Investigators from the UK Coronavirus Clinical Characterization Consortium have developed an online tool which employs risk-stratification to accurately predict the likelihood of deterioration in hospitalized adults with the coronavirus disease 2019 (COVID-19). The findings were reported in the journal The Lancet Respiratory Medicine.

The tool was recently made available to doctors from the National Health Service (NHS) at no cost, and aims to support the clinician’s decision-making process and ultimately helping to improve the outcomes of patients.

The work builds on the consortiums ‘4C Mortality Score’, which they developed to predict the percentage of death risk from COVID-19 subsequent of a hospital admission. The tool, called the ‘4C Deterioration Score’, was created using data gathered from 74,944 adults who were diagnosed with COVID-19 and were admitted to 260 hospitals across the UK. It uses 11 measurements that are routinely collected from patients to calculate a percentage risk of deterioration.

The 11 measurements used include age, gender, physical measurements such as oxygen levels and standard laboratory tests.
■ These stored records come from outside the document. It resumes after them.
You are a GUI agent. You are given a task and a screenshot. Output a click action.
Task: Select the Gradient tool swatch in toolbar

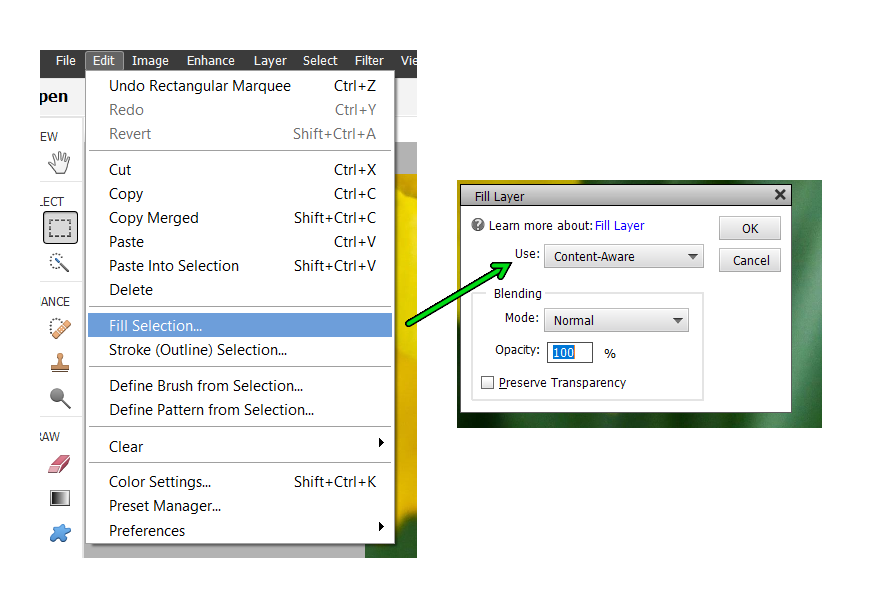coord(59,498)
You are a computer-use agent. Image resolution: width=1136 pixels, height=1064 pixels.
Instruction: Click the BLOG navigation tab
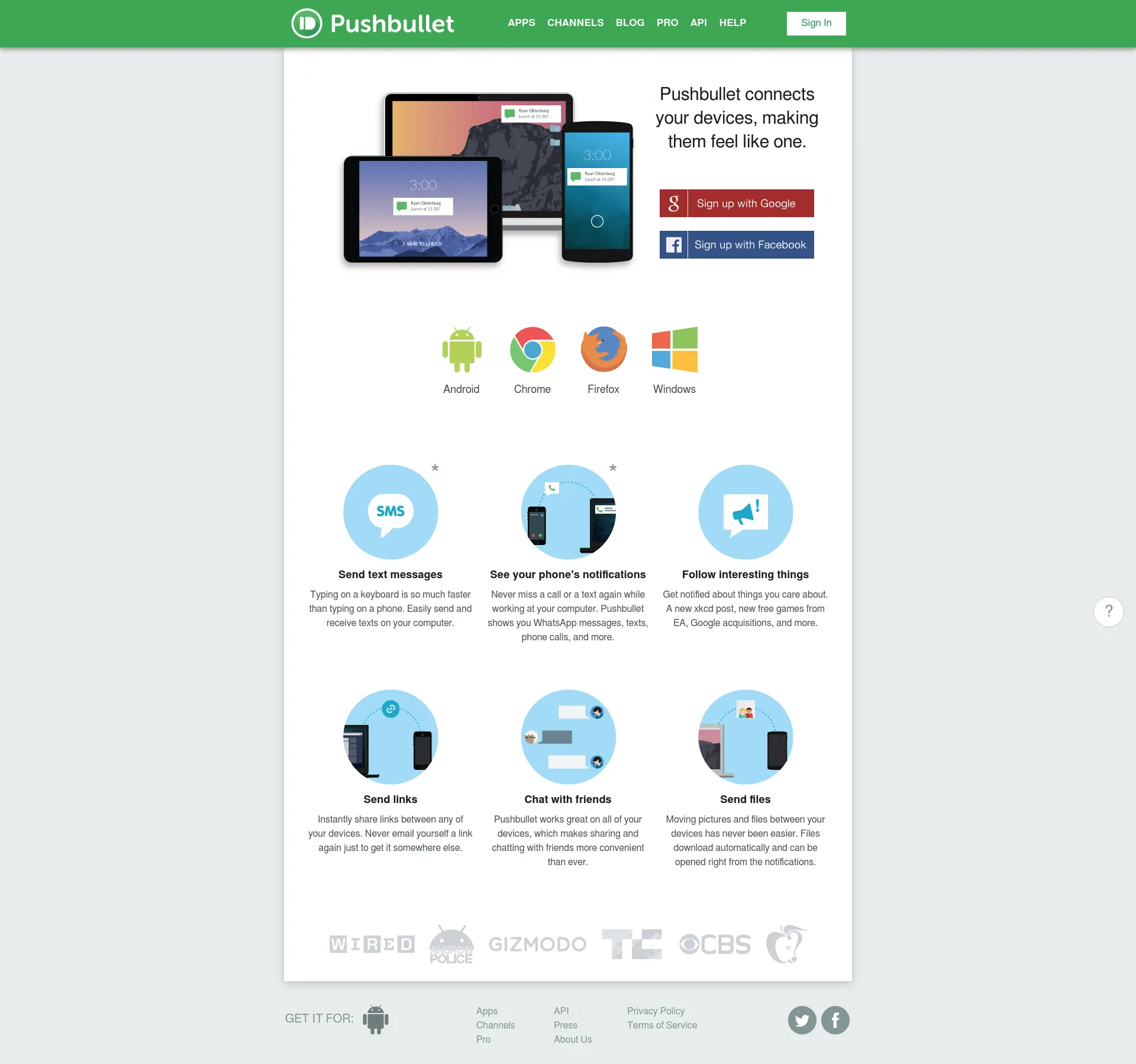(630, 22)
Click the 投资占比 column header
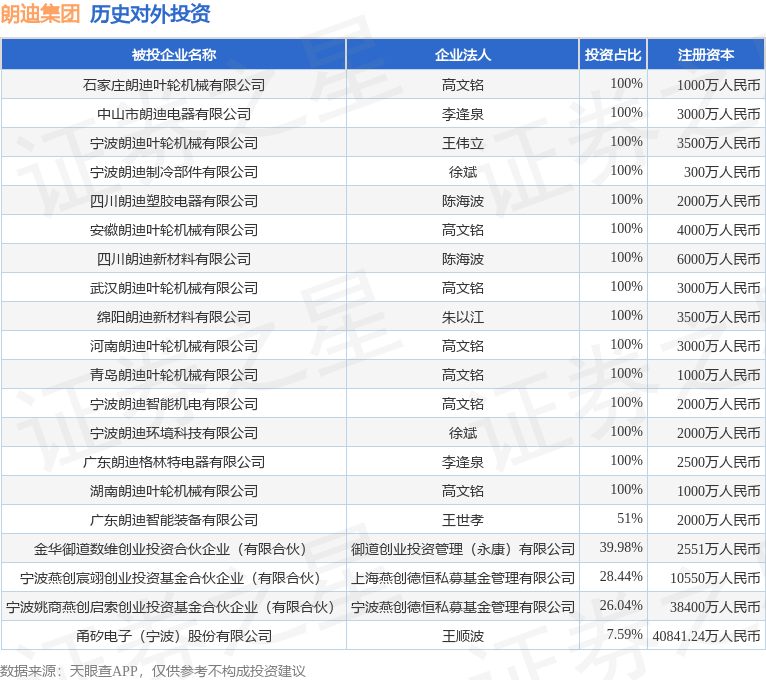Screen dimensions: 766x680 613,55
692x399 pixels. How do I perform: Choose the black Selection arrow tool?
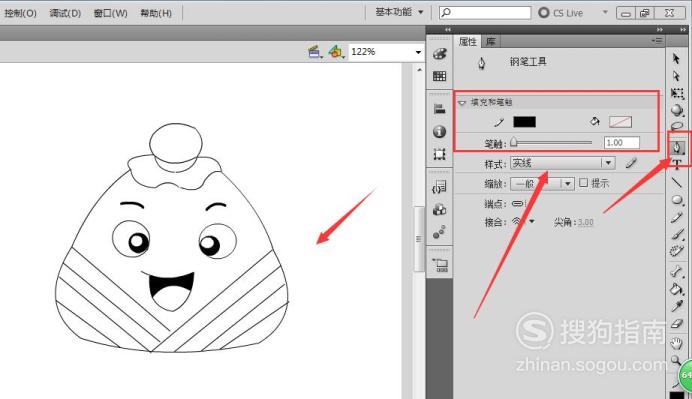676,58
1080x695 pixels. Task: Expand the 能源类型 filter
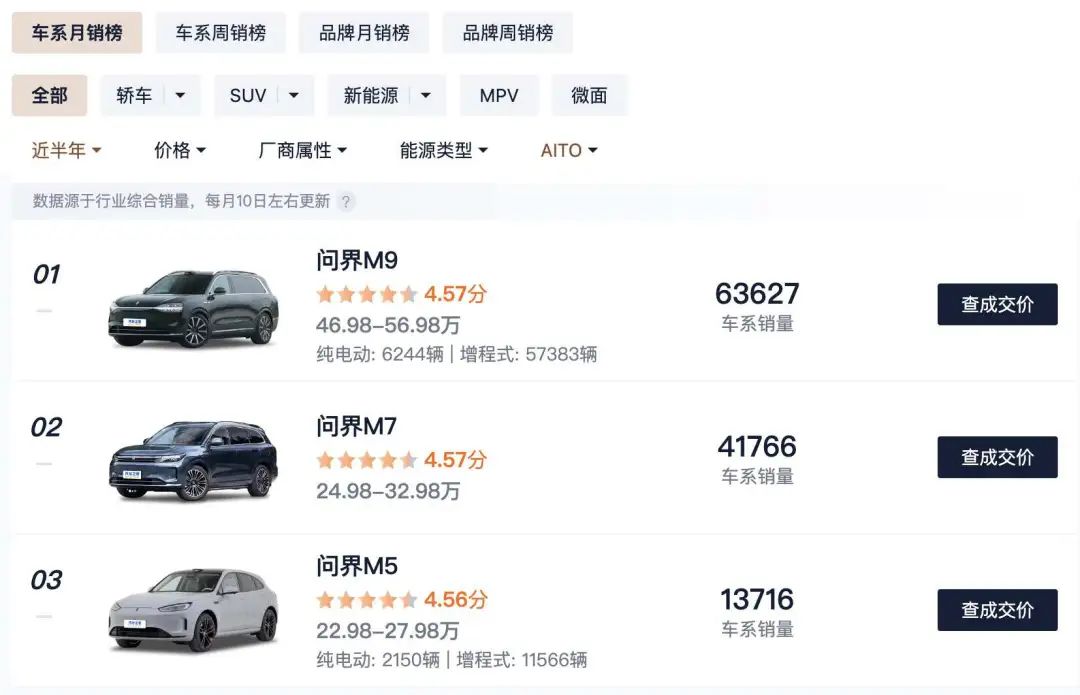tap(444, 150)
"Accurate risk-stratification at the point of admission to hospital will give doctors greater confidence about clinical decisions and planning ahead for the needs of individual patients,” Mahdad Noursadeghi, co-senior author on the study said. “The addition of the new 4C Deterioration Score alongside the 4C Mortality Score will provide clinicians with an evidence-based measure to identify those who will need increased hospital support during their admission, even if they have a low risk of death."

Investigators used a multivariable logistic regression model that used various measures to predict an outcome and tested the 11 measures against the patient cohort to establish to what degree and how the measures impacted the likelihood of deterioration. They also assessed how the toll performed in other regions of the NHS and found that the results were similar, suggesting it has the potential to work across the NHS.

"The scale and wide geographical coverage of the ISARIC4C study across the country was critical to the development of this prediction tool,” Rishi Gupta, first author on the study said. “Our analysis provides very encouraging evidence that the 4C Deterioration tool is likely to be useful for clinicians across England, Scotland and Wales to support clinical decision-making."